* TASK REQUIREMENTS: Reproduce the rows below word for word, leaving every line unchanged.

* EXCERPTED RECORDS:

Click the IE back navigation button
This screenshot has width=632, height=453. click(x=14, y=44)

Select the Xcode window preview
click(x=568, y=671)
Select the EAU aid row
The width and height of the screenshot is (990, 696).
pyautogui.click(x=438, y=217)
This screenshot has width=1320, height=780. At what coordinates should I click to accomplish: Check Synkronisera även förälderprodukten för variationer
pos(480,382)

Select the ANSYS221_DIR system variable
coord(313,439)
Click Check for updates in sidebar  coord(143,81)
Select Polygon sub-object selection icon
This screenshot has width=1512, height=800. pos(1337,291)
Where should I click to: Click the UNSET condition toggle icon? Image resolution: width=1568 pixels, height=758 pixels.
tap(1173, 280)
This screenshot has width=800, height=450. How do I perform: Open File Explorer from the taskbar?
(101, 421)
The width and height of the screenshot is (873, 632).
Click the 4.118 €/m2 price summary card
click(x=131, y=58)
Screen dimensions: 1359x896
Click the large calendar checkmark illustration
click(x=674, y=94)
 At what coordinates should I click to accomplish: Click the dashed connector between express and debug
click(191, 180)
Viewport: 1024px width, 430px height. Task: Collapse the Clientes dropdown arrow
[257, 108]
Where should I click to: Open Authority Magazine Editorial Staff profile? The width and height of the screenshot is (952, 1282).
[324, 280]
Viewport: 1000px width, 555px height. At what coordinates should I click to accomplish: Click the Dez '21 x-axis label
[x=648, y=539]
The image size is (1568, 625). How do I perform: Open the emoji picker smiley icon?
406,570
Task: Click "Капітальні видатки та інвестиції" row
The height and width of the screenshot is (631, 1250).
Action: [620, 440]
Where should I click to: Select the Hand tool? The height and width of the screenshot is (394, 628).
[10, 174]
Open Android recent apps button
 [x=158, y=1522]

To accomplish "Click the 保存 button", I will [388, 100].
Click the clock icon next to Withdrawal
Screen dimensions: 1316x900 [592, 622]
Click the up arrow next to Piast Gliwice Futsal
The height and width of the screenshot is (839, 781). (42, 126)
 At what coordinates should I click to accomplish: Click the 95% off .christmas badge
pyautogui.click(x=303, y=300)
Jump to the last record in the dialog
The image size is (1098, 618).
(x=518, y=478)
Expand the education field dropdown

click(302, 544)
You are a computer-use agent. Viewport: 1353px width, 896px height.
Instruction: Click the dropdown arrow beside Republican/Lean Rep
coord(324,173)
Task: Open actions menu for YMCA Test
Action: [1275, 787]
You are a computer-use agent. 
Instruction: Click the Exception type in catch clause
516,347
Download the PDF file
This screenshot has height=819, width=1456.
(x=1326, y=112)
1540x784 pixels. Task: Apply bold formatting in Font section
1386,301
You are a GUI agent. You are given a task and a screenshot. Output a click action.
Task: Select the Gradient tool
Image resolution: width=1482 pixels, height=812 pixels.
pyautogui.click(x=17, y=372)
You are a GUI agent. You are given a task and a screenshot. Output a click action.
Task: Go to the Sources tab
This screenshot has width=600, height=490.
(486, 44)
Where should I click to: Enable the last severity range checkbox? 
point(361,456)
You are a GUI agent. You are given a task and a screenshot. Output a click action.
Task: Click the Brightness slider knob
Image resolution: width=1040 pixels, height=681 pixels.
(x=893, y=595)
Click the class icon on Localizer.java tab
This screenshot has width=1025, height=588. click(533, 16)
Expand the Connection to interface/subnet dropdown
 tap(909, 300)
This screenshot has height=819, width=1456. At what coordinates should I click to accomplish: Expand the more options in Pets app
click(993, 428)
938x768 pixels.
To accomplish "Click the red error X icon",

* RESPONSE TO THIS EXERCISE:
Click the IE back navigation button
This screenshot has width=632, height=453. click(x=14, y=44)

Select the Xcode window preview
click(x=568, y=671)
Select the EAU aid row
The width and height of the screenshot is (990, 696).
pyautogui.click(x=438, y=217)
This screenshot has width=1320, height=780. At what coordinates should I click to accomplish: Check Synkronisera även förälderprodukten för variationer
pos(480,382)

Select the ANSYS221_DIR system variable
coord(313,439)
Click Check for updates in sidebar  coord(143,81)
Select Polygon sub-object selection icon
This screenshot has width=1512, height=800. pos(1337,291)
Where should I click to: Click the UNSET condition toggle icon? Image resolution: width=1568 pixels, height=758 pixels.
tap(1173, 280)
This screenshot has width=800, height=450. How do I perform: Open File Explorer from the taskbar?
(101, 421)
The width and height of the screenshot is (873, 632).
Click the 4.118 €/m2 price summary card
click(x=131, y=58)
Screen dimensions: 1359x896
Click the large calendar checkmark illustration
click(x=674, y=94)
 At what coordinates should I click to accomplish: Click the dashed connector between express and debug
click(191, 180)
Viewport: 1024px width, 430px height. Task: Collapse the Clientes dropdown arrow
[257, 108]
Where should I click to: Open Authority Magazine Editorial Staff profile? The width and height of the screenshot is (952, 1282).
[324, 280]
Viewport: 1000px width, 555px height. At what coordinates should I click to accomplish: Click the Dez '21 x-axis label
[x=648, y=539]
The image size is (1568, 625). How do I perform: Open the emoji picker smiley icon?
406,570
Task: Click "Капітальні видатки та інвестиції" row
The height and width of the screenshot is (631, 1250).
Action: [620, 440]
Where should I click to: Select the Hand tool? The height and width of the screenshot is (394, 628).
[10, 174]
Open Android recent apps button
 [x=158, y=1522]

To accomplish "Click the 保存 button", I will [388, 100].
Click the clock icon next to Withdrawal
Screen dimensions: 1316x900 [592, 622]
Click the up arrow next to Piast Gliwice Futsal
The height and width of the screenshot is (839, 781). (42, 126)
 At what coordinates should I click to accomplish: Click the 95% off .christmas badge
pyautogui.click(x=303, y=300)
Jump to the last record in the dialog
The image size is (1098, 618).
(x=518, y=478)
Expand the education field dropdown

click(302, 544)
You are a computer-use agent. Viewport: 1353px width, 896px height.
Instruction: Click the dropdown arrow beside Republican/Lean Rep
coord(324,173)
Task: Open actions menu for YMCA Test
Action: [1275, 787]
You are a computer-use agent. 
Instruction: Click the Exception type in catch clause
516,347
Download the PDF file
This screenshot has height=819, width=1456.
(x=1326, y=112)
1540x784 pixels. Task: Apply bold formatting in Font section
1386,301
You are a GUI agent. You are given a task and a screenshot. Output a click action.
Task: Select the Gradient tool
Image resolution: width=1482 pixels, height=812 pixels.
pyautogui.click(x=17, y=372)
You are a GUI agent. You are given a task and a screenshot. Output a click action.
Task: Go to the Sources tab
This screenshot has width=600, height=490.
(486, 44)
Where should I click to: Enable the last severity range checkbox? 
point(361,456)
You are a GUI agent. You are given a task and a screenshot. Output a click action.
Task: Click the Brightness slider knob
Image resolution: width=1040 pixels, height=681 pixels.
(x=893, y=595)
Click the class icon on Localizer.java tab
This screenshot has width=1025, height=588. click(533, 16)
Expand the Connection to interface/subnet dropdown
 tap(909, 300)
This screenshot has height=819, width=1456. At what coordinates should I click to accomplish: Expand the more options in Pets app
click(993, 428)
938x768 pixels.
To accomplish "Click the red error X icon",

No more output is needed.